Parallel update to DB2

Posted: Thu May 26, 2005 8:06 am
by ewartpm
I'm reading a sequential file, passing it thru a link splitter and generating 4 streams into a DB2 CLI stage.

The DB2 stage does an 'update existing rows only' and each input stream is updating the same table. I'm trying this in an attempt to speed up the update process.

However, I keep on getting unique key violations from the database. It's as though DB2 is doing an Insert. :x

Any help on this one would be appreciated.

Posted: Thu May 26, 2005 11:46 am
by Sainath.Srinivasan
Check whether you are changing any key columns as part of update.

Posted: Fri May 27, 2005 4:29 am
by ewartpm
I am updating some key columns. However, the "Where" statement refers to the primary key only.

Does DB2 not allow updating of non primary key columns :?:

Posted: Fri May 27, 2005 6:29 am
by chulett
The 'where' clause refers to whichever columns you have marked as Keys - so regardless of the actual keys in the table, only mark the columns you want to be used in the where clause for this statement. All of the columns not marked as keys will be updated.

Make sure you've set the Update Action on all four of the Input links to the DB2 stage. Classic problem is to only set the 'first' one and leave the rest at the default action - Insert.

Unique Key violations don't just come from inserts! If you are updating primary key columns (or values in any unique index) and the value(s) you are trying to set the row to already exist in another record you will generate that error.

Posted: Fri May 27, 2005 7:42 am
by ray.wurlod
I've always thought of it like this.
In any SQL, columns referred to in a WHERE clause refer to the search (constraining, filtering) keys (as opposed to the primary keys).

Posted: Mon May 30, 2005 2:55 am
by ewartpm
Thanks guys. I fiddled with the key columns and now it works.

Interesting though, I tried the job using the splitter and then created another job using the IPC stage without the splitter. The IPC stage beats the splitter every time.

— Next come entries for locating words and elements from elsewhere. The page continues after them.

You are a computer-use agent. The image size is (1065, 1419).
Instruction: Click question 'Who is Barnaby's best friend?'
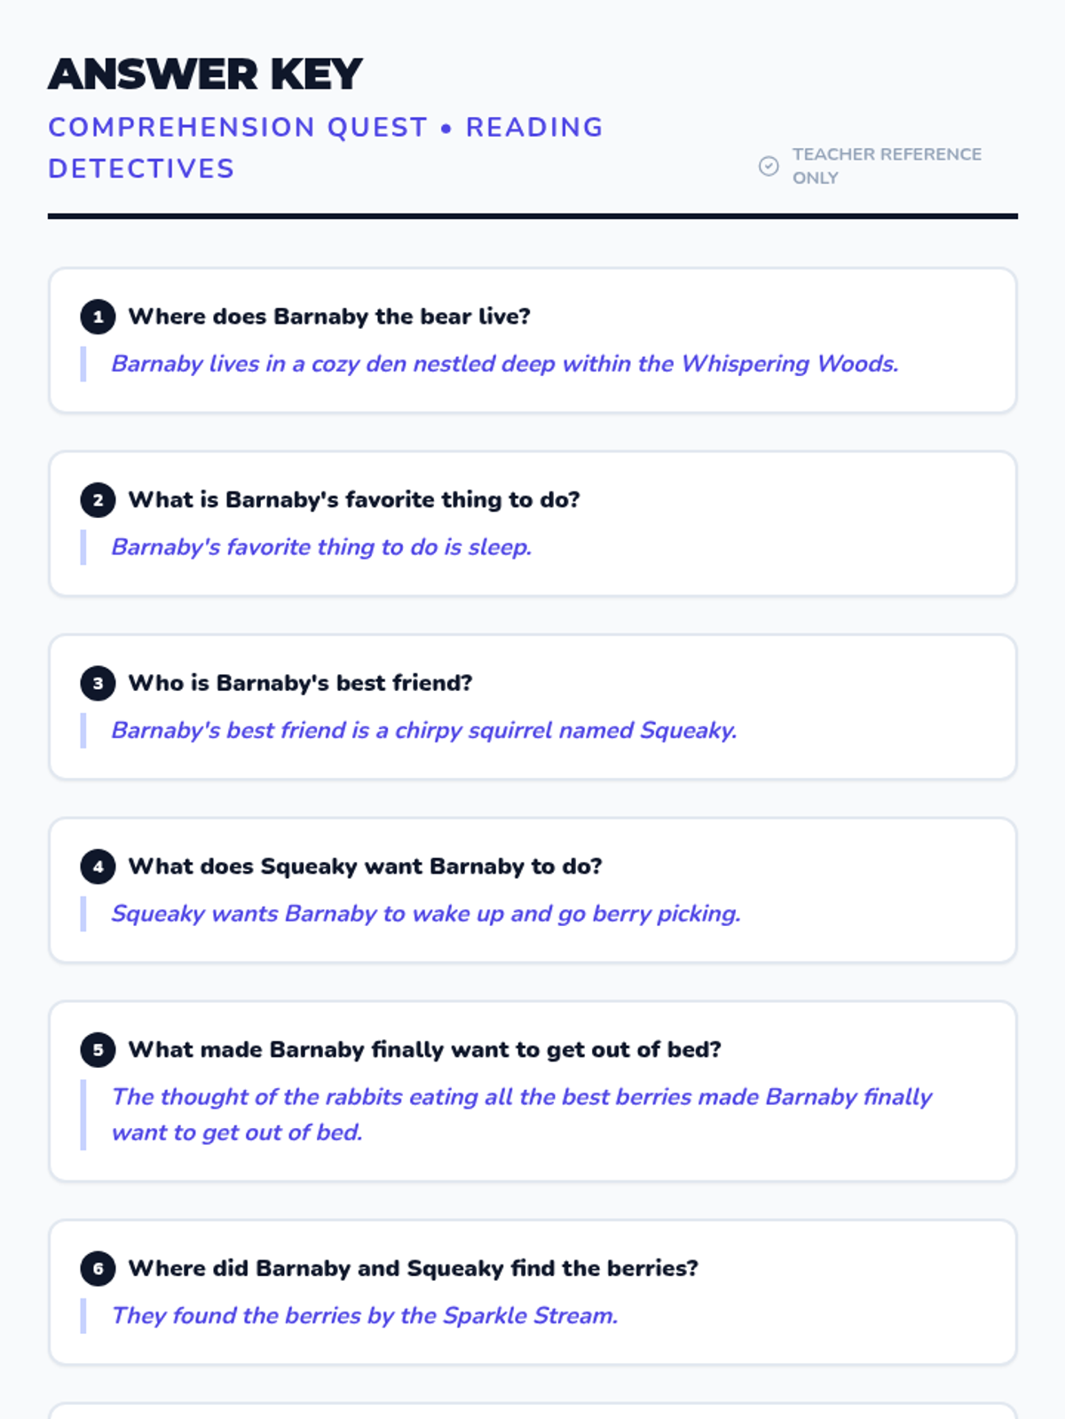click(x=300, y=683)
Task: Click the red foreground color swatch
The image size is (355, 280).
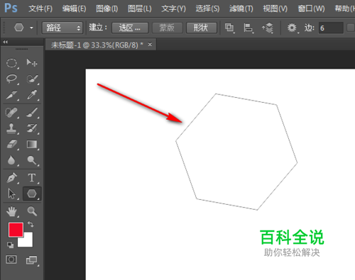Action: click(x=16, y=230)
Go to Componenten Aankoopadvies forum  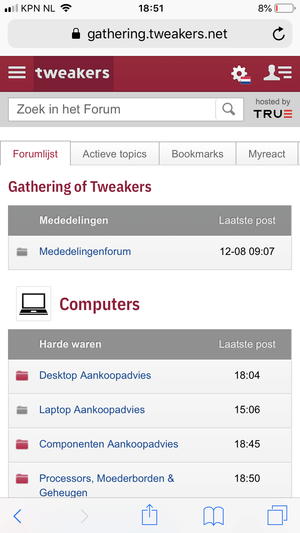pyautogui.click(x=108, y=444)
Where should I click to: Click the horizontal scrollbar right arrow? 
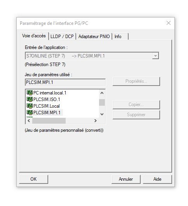[96, 120]
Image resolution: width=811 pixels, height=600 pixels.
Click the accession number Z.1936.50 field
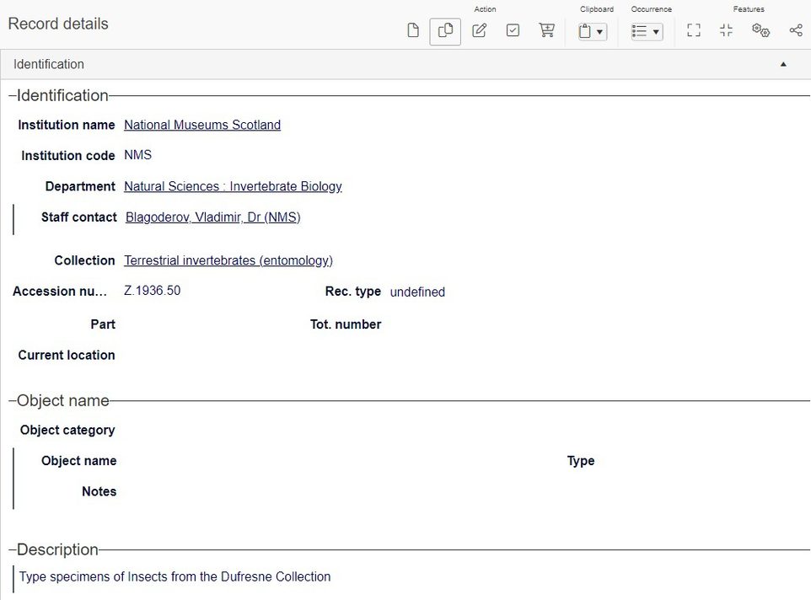point(152,290)
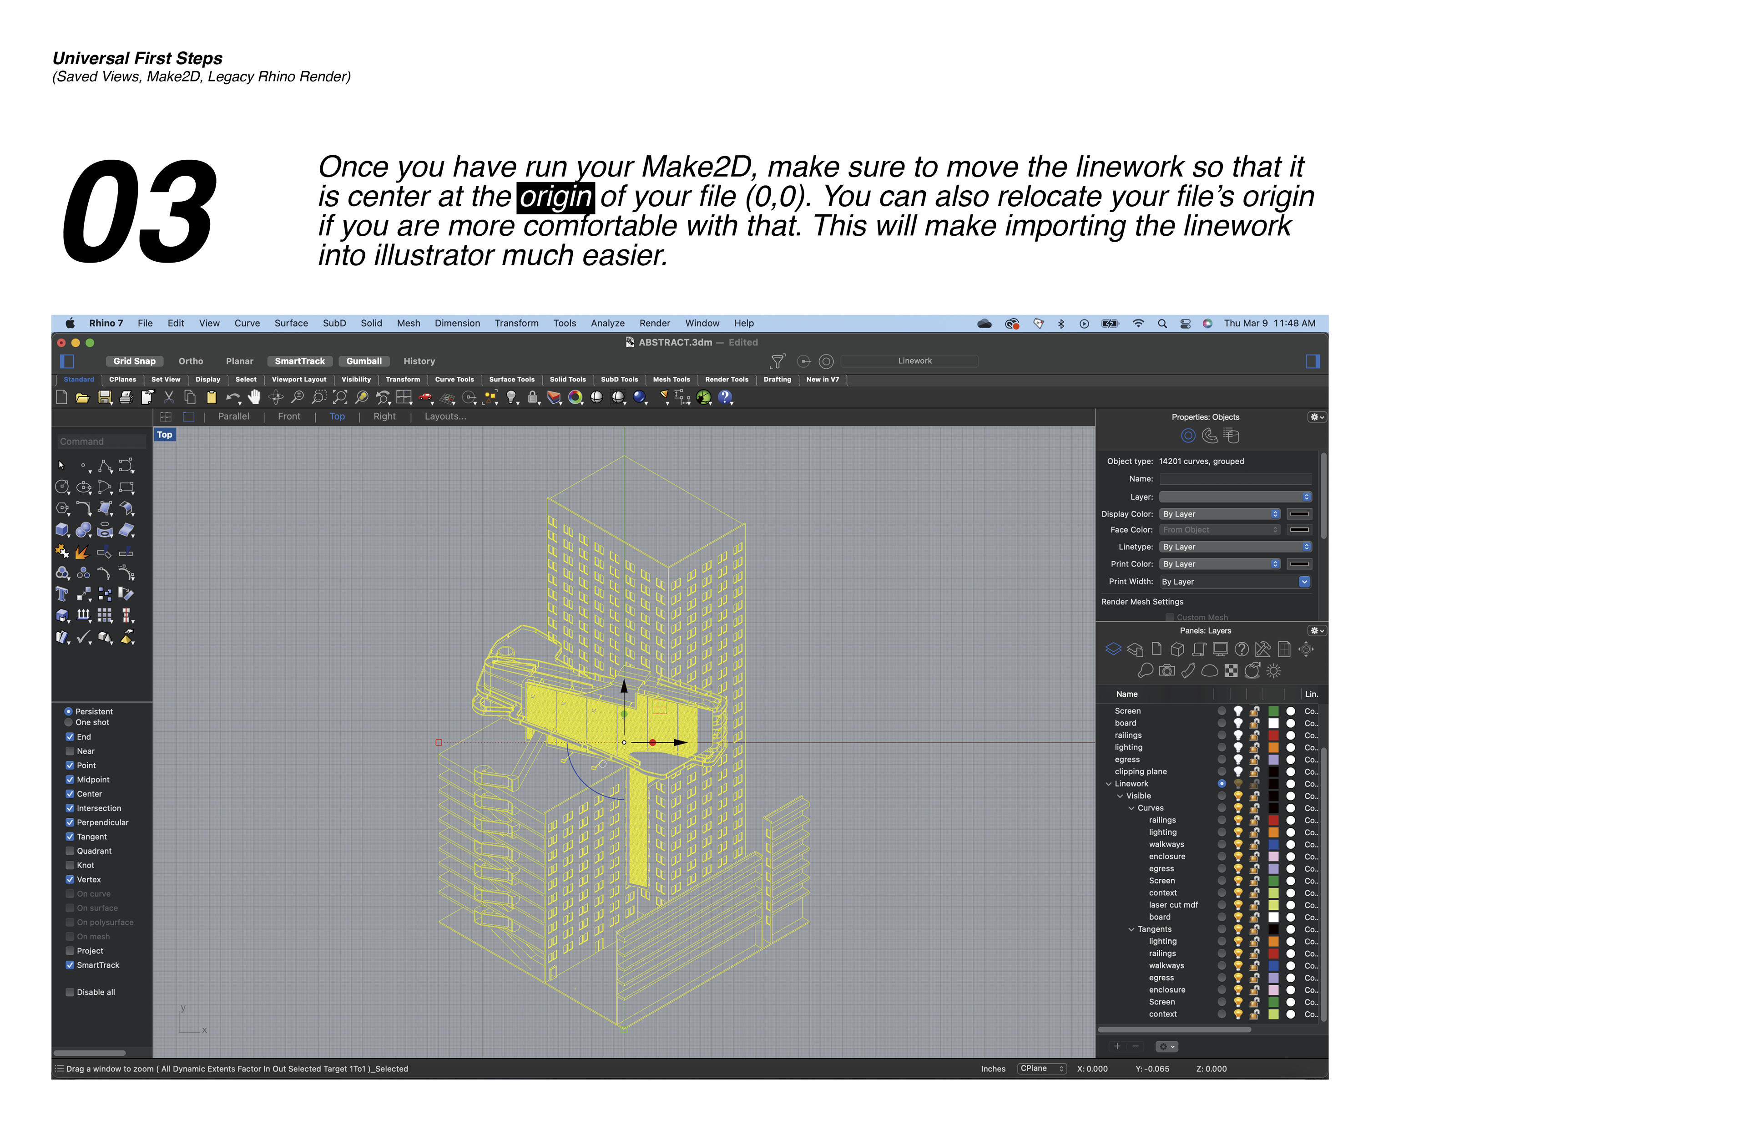Click the Lock objects padlock icon
The image size is (1747, 1131).
(x=533, y=397)
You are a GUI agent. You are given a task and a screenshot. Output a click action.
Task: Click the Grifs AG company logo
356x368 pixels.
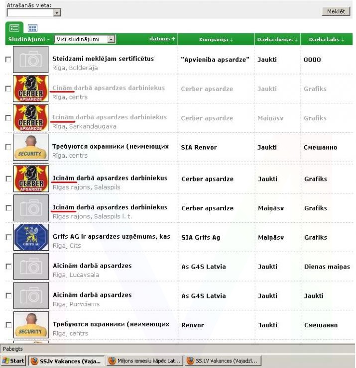pyautogui.click(x=30, y=237)
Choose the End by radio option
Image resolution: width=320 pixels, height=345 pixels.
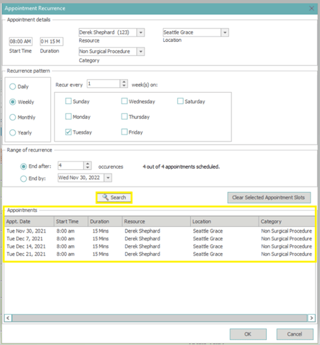(24, 178)
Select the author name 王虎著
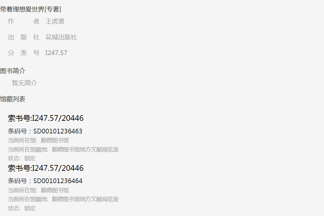The image size is (324, 216). point(55,21)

Posted: Mon May 30, 2005 5:48 pm
by vmcburney
A splitter will not do much for your job and may be making it slower because the entire job is still only running on a single CPU. To get the most from parallel processing you need to make it a multiple instance job and run your four streams as different instances of the job that partition the data.

Posted: Tue May 31, 2005 4:56 am
by ewartpm
Hi Vincent

I'm not sure I understand what you mean when you say the splitter will only run one cpu. From my understanding, each link out of the splitter will force a new 'thread' which, in turn, will mean the cpu's will be better utilised :? .

If this is not the case, then from a performance enhancing viewpoint, is the splitter worth anything?

Posted: Tue May 31, 2005 7:03 am
by chulett
I don't believe the Row Splitter stage has anything to do with performance improvement. At least not directly.